Every models are trained for a specific language. To download the proper model the user must specify the language on which they want to use the model. Ansible and TOSCA are currently supported. If the project contains both Ansible and Tosca files, the user can download two models by running the command twice, passing the option ansible and tosca, respectively.

host {github, gitlab}

The hosting platform for software development and version control using Git. Github and Gitlab are supported. This option is required to use the appropriate APIs (pygithub or python-gitlab) to compute some of the aforementioned criteria.

repository

The user's repository full name namespace/repository (e.g., radon-h2020/radon-defect-prediction-cli).
It is necessary to select the appropriate model for the repository at hand. Indeed, the downloaded model is the model trained on the most similar repository based on the following criteria:

  • Core contributors: the number of contributors whose total number of commits accounts for 80% or more of the total contributions.
  • Continuous integration (CI): the repository has evidence of a CI service, determined by the presence of a configuration file required by that service (e.g., a.travis.ymlfor TravisCI).
  • Comments ratio: ratio between comments and lines of code.
  • Commit frequency: the average number of commits per month.
  • Issue frequency: the average number of issue events transpired per month.
  • License availability: the repository has evidence of a license (i.e., a LICENSE file).
  • Lines of Code: the number of executable lines of code.
  • Ratio of IaC scripts: ratio between Infrastructure-as-Code (IaC) files and total files.

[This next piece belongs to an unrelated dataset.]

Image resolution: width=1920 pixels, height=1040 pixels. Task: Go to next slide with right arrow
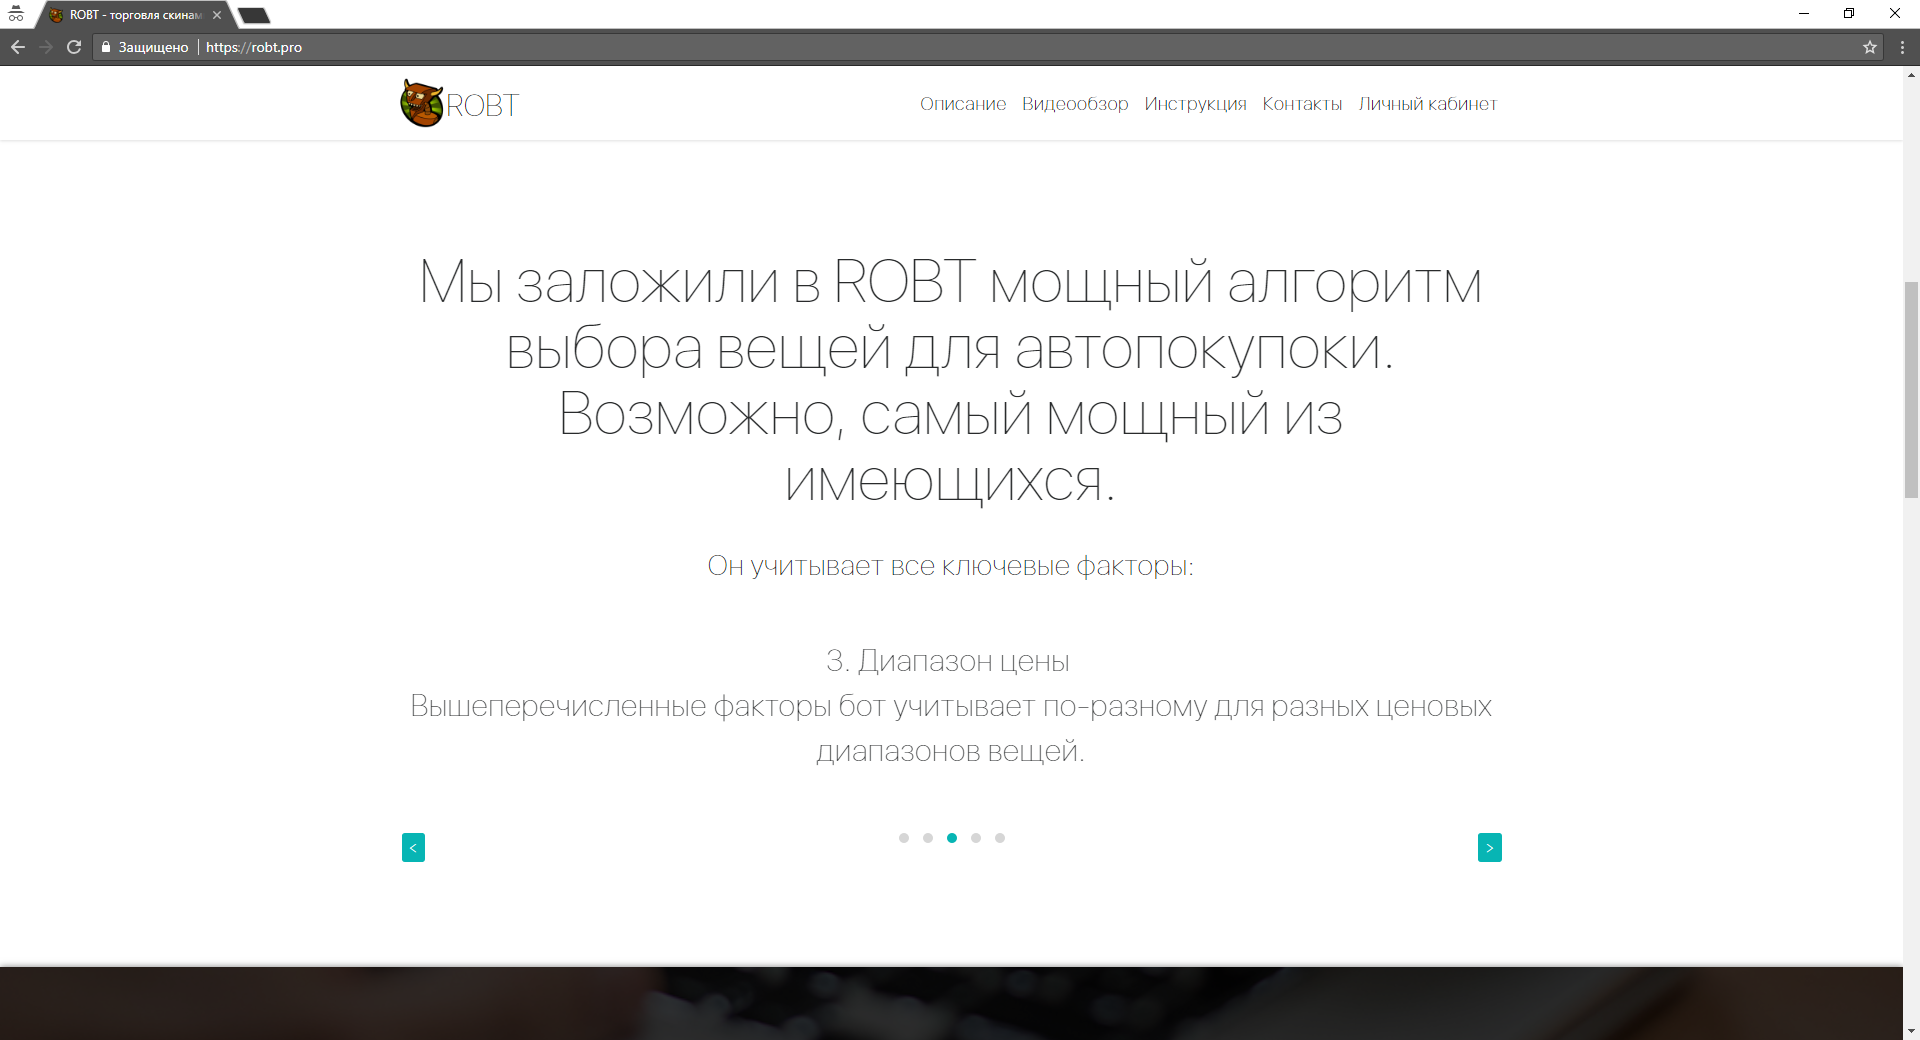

The value of each criterion is automatically extracted by the radon-repository-scorer this tool depends on.

Examples

Ansible

Let's assume the user wants to download an Ansible model suitable for ANXS/postgresql.

For the sake of the example, let's create and move to a working directory:

mkdir radon-wd-ansible && cd radon-wd-ansible

The user can now get an Ansible model by running:

radon-defect-predictor download-model ansible github ANXS/postgresql

The model is saved in the current working directory:

ls

radondp_model.joblib

The model can be used later for predictions.

Tosca

Let's assume the user wants to download a TOSCA model suitable for UoW-CPC/COLARepo.

For the sake of the example, let's create and move to a working directory:

mkdir radon-wd-tosca && cd radon-wd-tosca

The user can now get an Ansible model by running:

radon-defect-predictor download-model tosca github UoW-CPC/COLARepo

The model is saved in the current working directory:

ls

radondp_model.joblib

The model can be used later for predictions.